Missing conductivity peak in a surface acoustic wave measurement at $\nu =\frac{2}{3}$

Surface acoustic waves (SAWs) were used to study the spin transition of the fractional quantum Hall effect at a filling factor of $2∕3$. Although very distinct and hysteretic anomalies were observed at the transition in the transport measurements, no indication was visible in the SAW data. This holds true not only for the small current regime but also for the large current regime where dynamic nuclear-spin polarization enhances the effect. We suggest that this result can be accounted for by highly conducting domain walls with thicknesses of at most 1% of the typical domain size.

Figure 1

(Color online) (a) Longitudinal resistance measured using standard quasi-dc technique as a function of the magnetic field for both sweep directions. (b) Shift in the velocity of the SAW detected during the same magnetic field sweeps of (a). The vertical dotted line indicates the magnetic field corresponding to a filling factor of $2∕3$. The sample is of type A.

Figure 2

(Color online) Conductivity in the magnetic-field range around a filling factor of $2∕3$ for both sweep directions. (a) shows the conductivity calculated from the resistivities measured with a quasi-dc technique. (b) shows the conductivity determined from the velocity shift of surface acoustic waves of different wavelengths. The curves are labeled with the wavelength of the respective acoustic waves and are shifted vertically by $2.5{\sigma }_m$ for clarity. The vertical dashed line indicates the position of $\nu =2∕3$, which is extrapolated from the higher filling factors.

Figure 3

(Color online) Conductivity measured with a $200\mathrm{nA}$ currrent in a magnetic-field range around a filling factor of $2∕3$ for both sweep directions.
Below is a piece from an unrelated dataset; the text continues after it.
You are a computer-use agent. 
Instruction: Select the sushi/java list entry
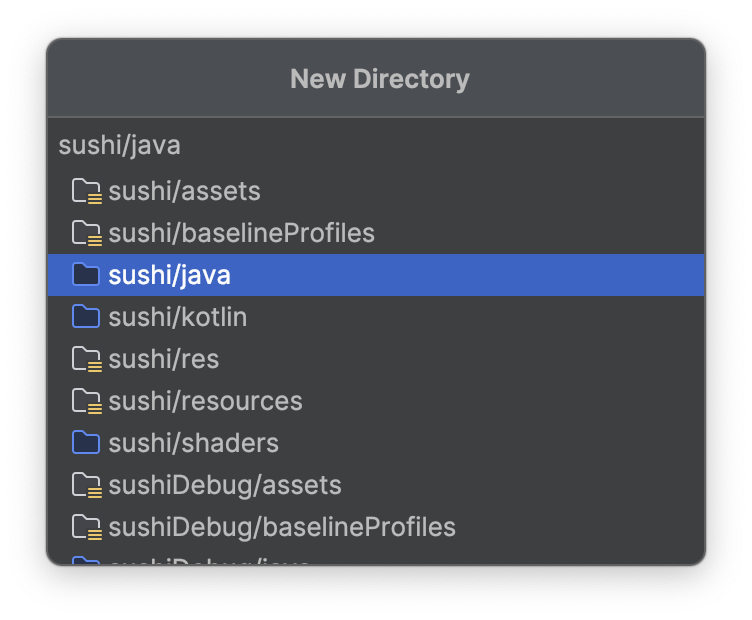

The black (red/gray) curves are measured for an upward (downward) field sweep. (a) shows the conductivity calculated from the quasi-dc resistivity. (b) shows the conductivity determined from the velocity shift of a surface acoustic wave with a wavelength of $12.6\mu \mathrm{m}$. The vertical dashed line marks the position of $\nu =2∕3$. The measurements of (a) and (b) were done simultaneously.

Figure 4

(Color online) (a) Longitudinal resistance of a sample of type B measured using quasi-dc technique as a function of the magnetic field in the HLR regime using two different sweep speeds. (b) Shift in the SAW velocity during the field sweeps of (a).